No método, Jair Bolsonaro está correto em não acatar a lista tríplice escolhida pela categoria dos procuradores à PGR. Trata-se de cargo político e não de carreira. O respeito à lista nada tem a ver com democracia, mas a se dobrar aos desígnios de um lobby corporativo que – a experiência recente mostra – não raro se volta contra o governo.

John Kennedy deu o melhor exemplo de comportamento nesses casos. Em 1961, escolheu para o cargo equivalente a procurador-geral seu irmão Bobby Kennedy.

Uma coisa é a busca pela democratização do Estado, com a instalação de conselhos e mecanismos de consulta à cidadania. Outra é fazer demagogia em funções de alta responsabilidade com um projeto sacramentado nas urnas.

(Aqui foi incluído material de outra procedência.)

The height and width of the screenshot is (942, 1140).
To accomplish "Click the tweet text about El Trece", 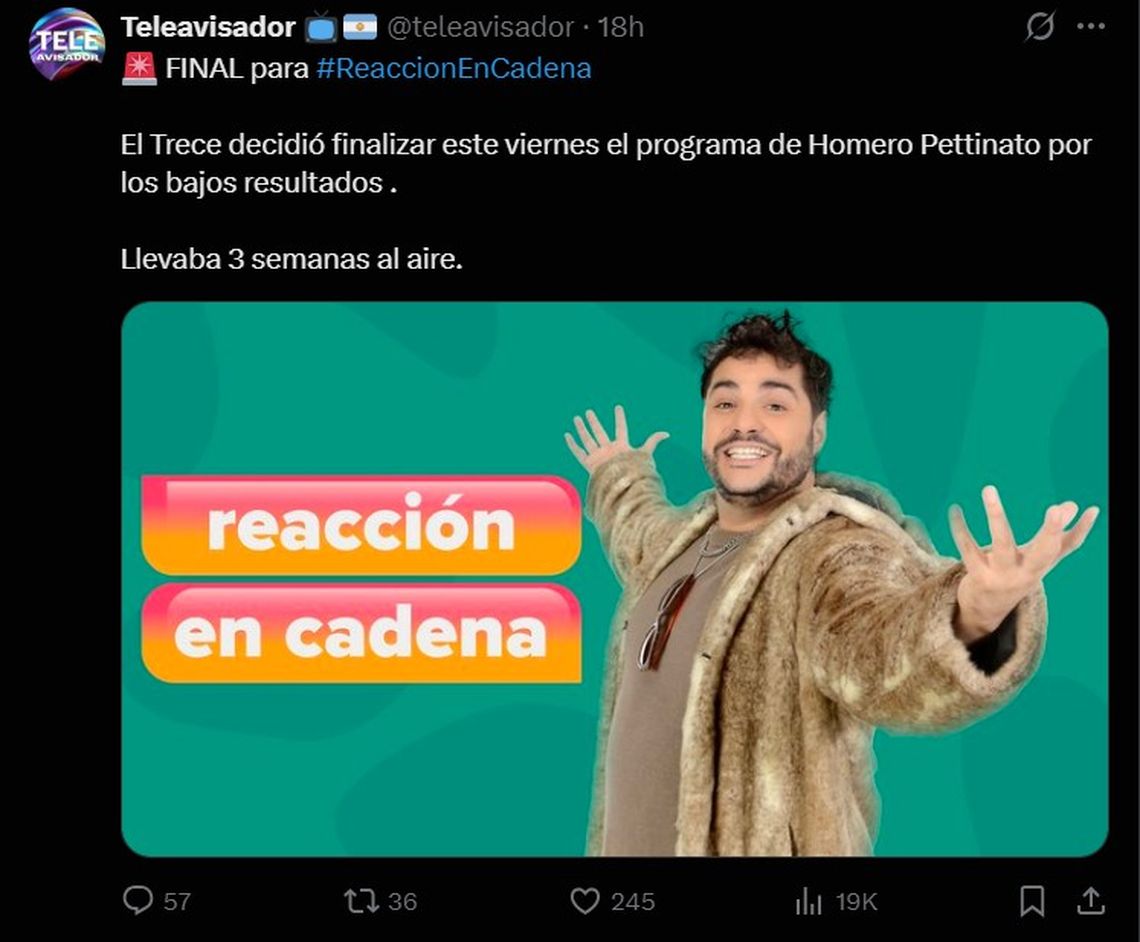I will [x=606, y=164].
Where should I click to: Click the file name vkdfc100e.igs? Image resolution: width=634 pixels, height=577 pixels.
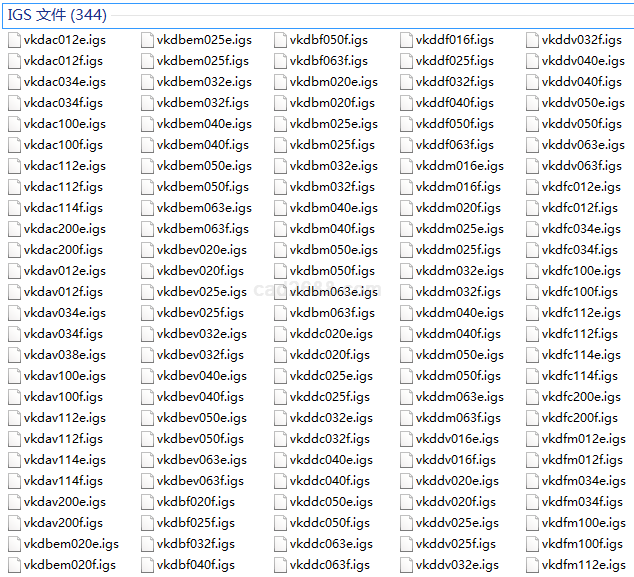(581, 271)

Se a lógica fosse seguida para outras vagas de primeiro escalão, a lista tríplice deveria valer nas Forças Armadas para a escolha de seus comandantes, para a Saúde, Educação, Economia e outras na nomeação dos ministros. Somente funcionários de carreira de cada pasta poderiam comandar ministérios.

Outra coisa é criticar Augusto Aras por suas posições de extrema-direita e comportamento diante da Constituição. Isso deve ser feito sempre, com ênfase e rigor.